### Text block:
------------------------------------------------------------
Nijay K. Gupta
Gospel Affections: Human Emotions and Christian Formation
On Worry (and the Stuff of Life)
If you would’ve asked me a couple of decades ago about emotions in the Christian life, I would have theologically scoffed. My response would have gone something like, “At best, emotions are not part of God’s plan to shape his people and at worst, they are a distraction from serious theological study and fundamental commitments to the gospel.” Somewhere along the way, I inherited a disposition of disdain for emotions from one of many Christian traditions that focus on “the mind” as the center of where God shows up. The mind, I believed from these teachings, is where “gospeling” takes place. The body, the heart, the emotions, I saw these as limited and limiting aspects of our mortality.
------------------------------------------------------------
### Supplied data:
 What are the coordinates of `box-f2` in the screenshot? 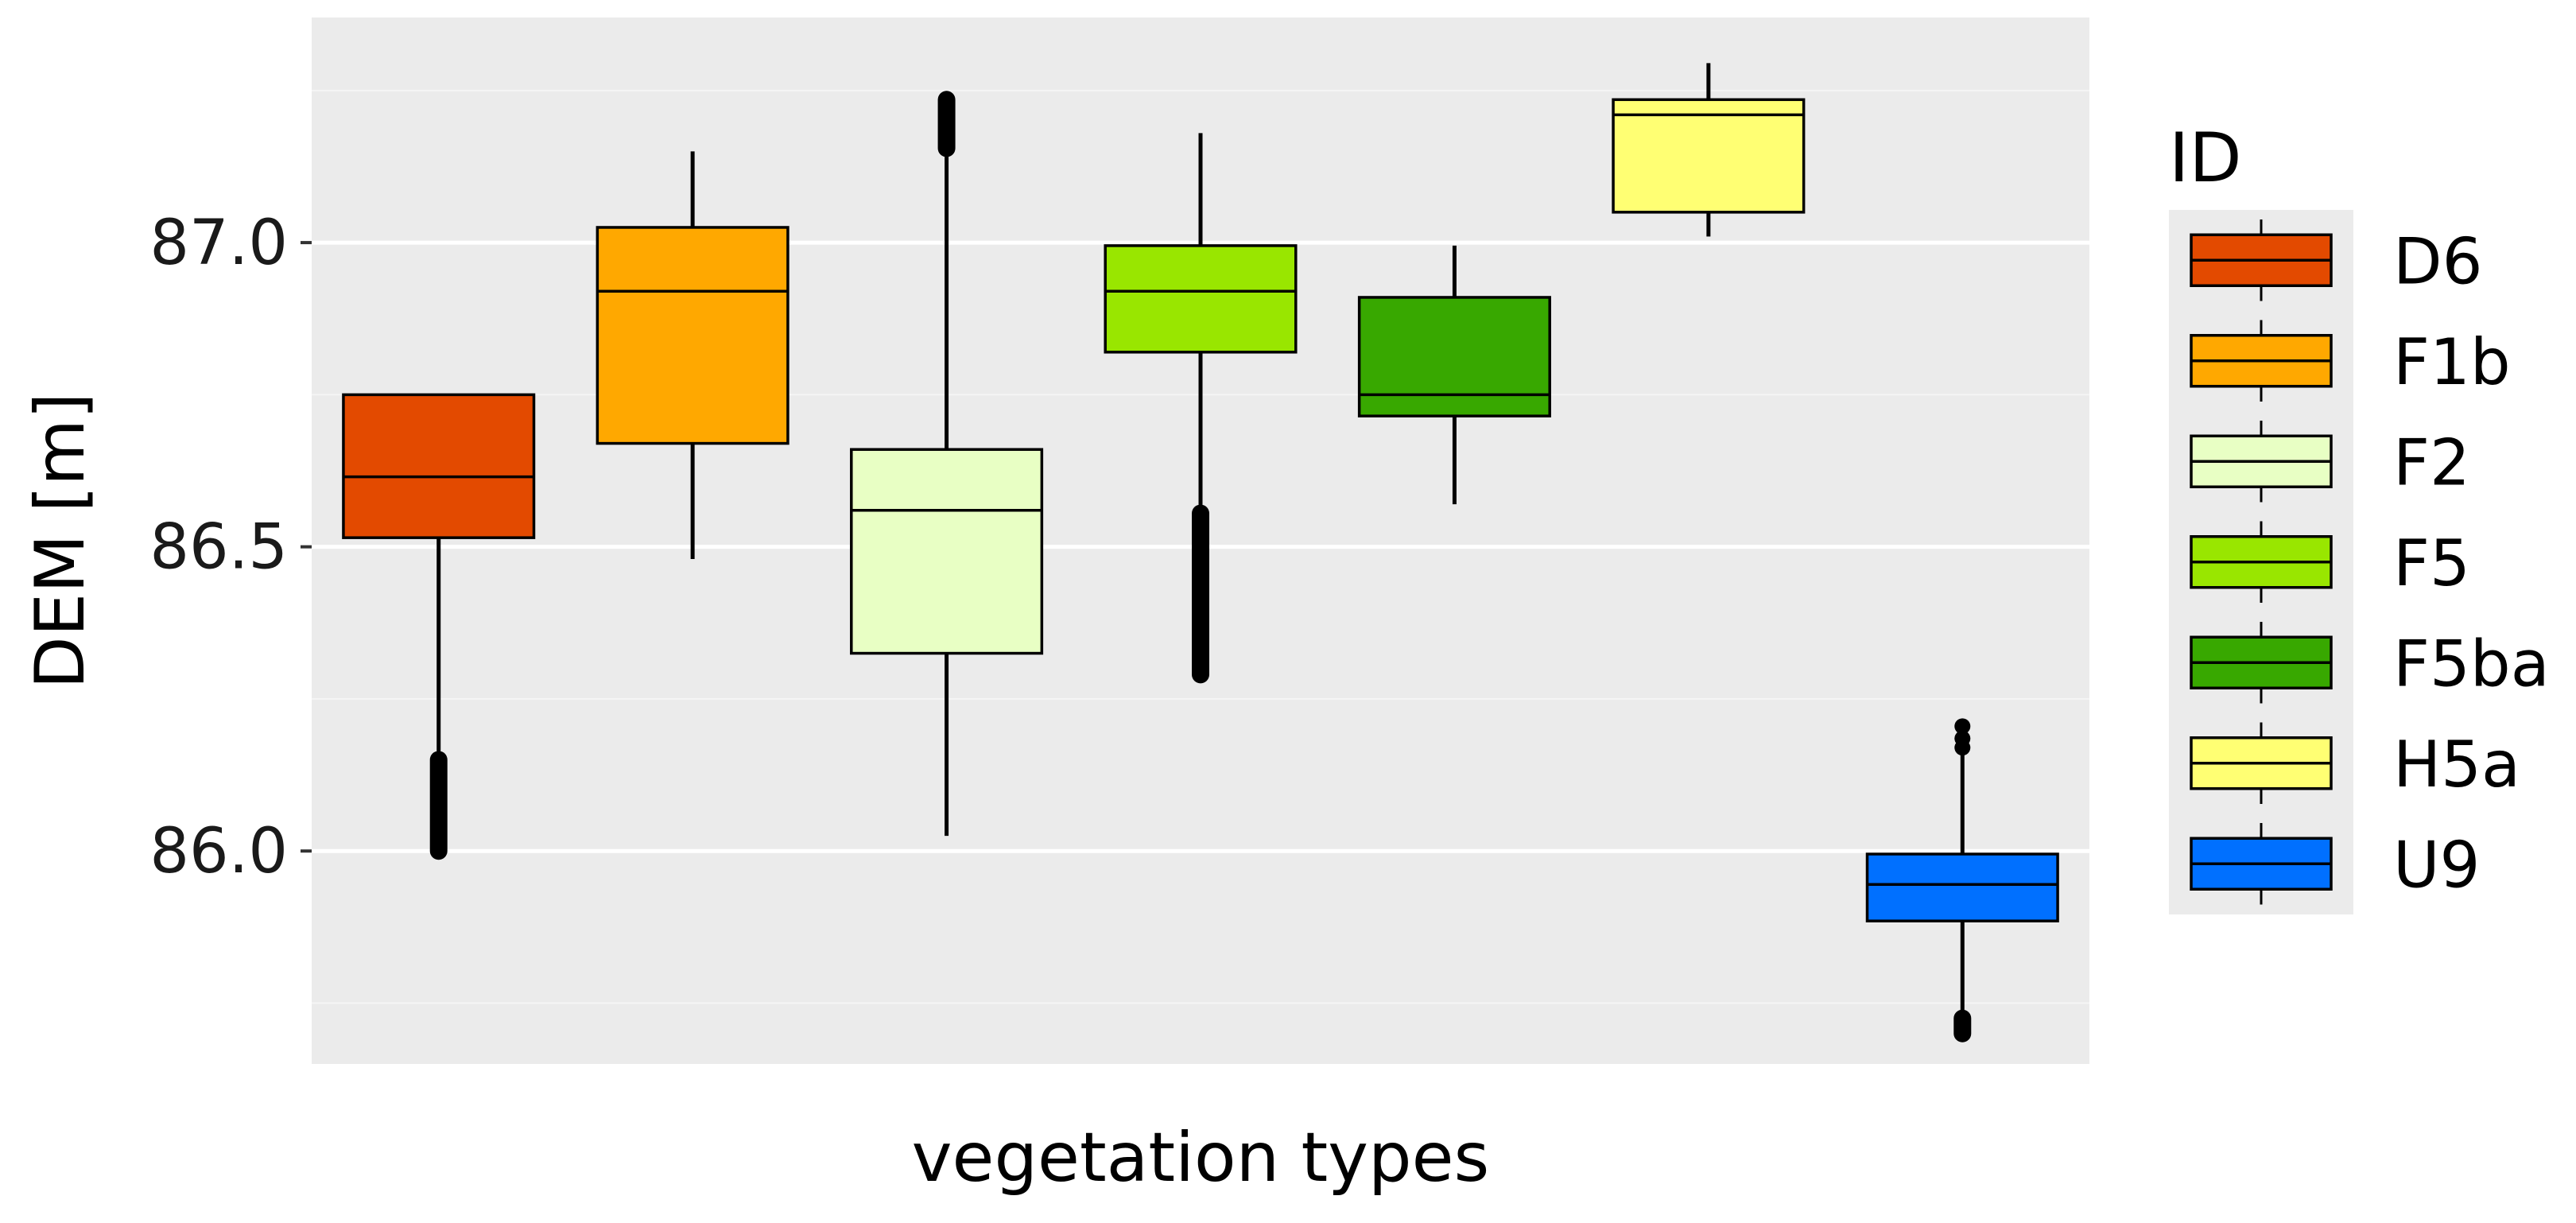 It's located at (947, 464).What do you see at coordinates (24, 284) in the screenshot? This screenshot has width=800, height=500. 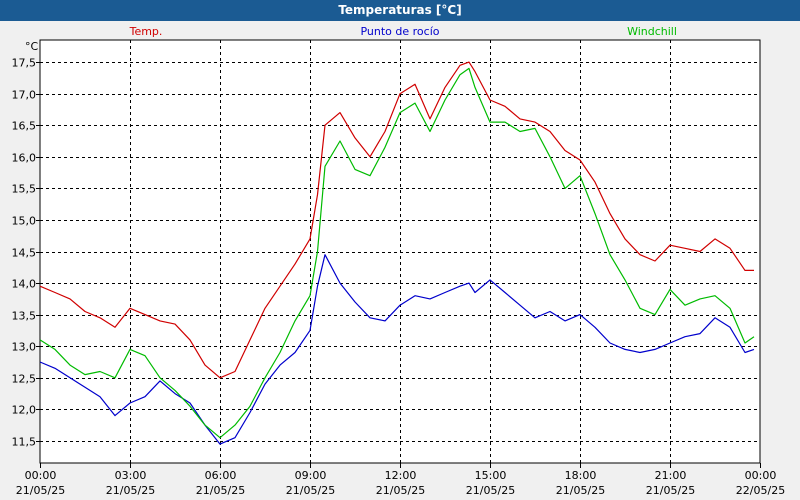 I see `y-tick-label: 14,0` at bounding box center [24, 284].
------------------------------------------------------------
### Work instructions:
(a) In the essay on emotions in the Christian life, where did the writer once believe "gospeling" takes place?
(b) Carry on the essay on emotions in the Christian life from the point where it stops.

### Answers for each item:
(a) In the mind.

(b)
I think differently now. My answer today wouldn’t sound at all like my answer from earlier in my life. What changed? I can’t pinpoint one particular thing. Part of it is processing my own journey of emotional health. Part of it involves trends in scholarship that are looking more closely at emotions from a theological perspective. And, to be honest, part of it is recognizing how attentive Jesus and the apostles were to feelings. If you sit down and read through the New Testament from beginning to end, you are going to find a lot of material on the range of human emotions: joy, sadness, anger, grief, hatred, love, peace, and anxiety all make an appearance. Biblical writers address these feelings and even give commands related to emotion: Do not fear! Rejoice! Don’t be angry! Don’t worry! Don’t be downcast! Lift up your heart! These ancient writers were not psychologists. They never read Freud or Skinner. So, I want to be careful not to “over-psychologize” them. At the same time, there seems to be a clear reason they talk so much about emotions: our feelings are closely tied into the “network” of our being: body, heart, head, and relationships. And I think they knew that our feelings often reflect what we really believe, and our feelings can also affect how we shape our lives. And these are not just things that happen in parables, miracle stories, and epistolary flashbacks. Biblical writers talk about feelings and emotions as if they are bound up in the most important aspects of what the gospel is all about.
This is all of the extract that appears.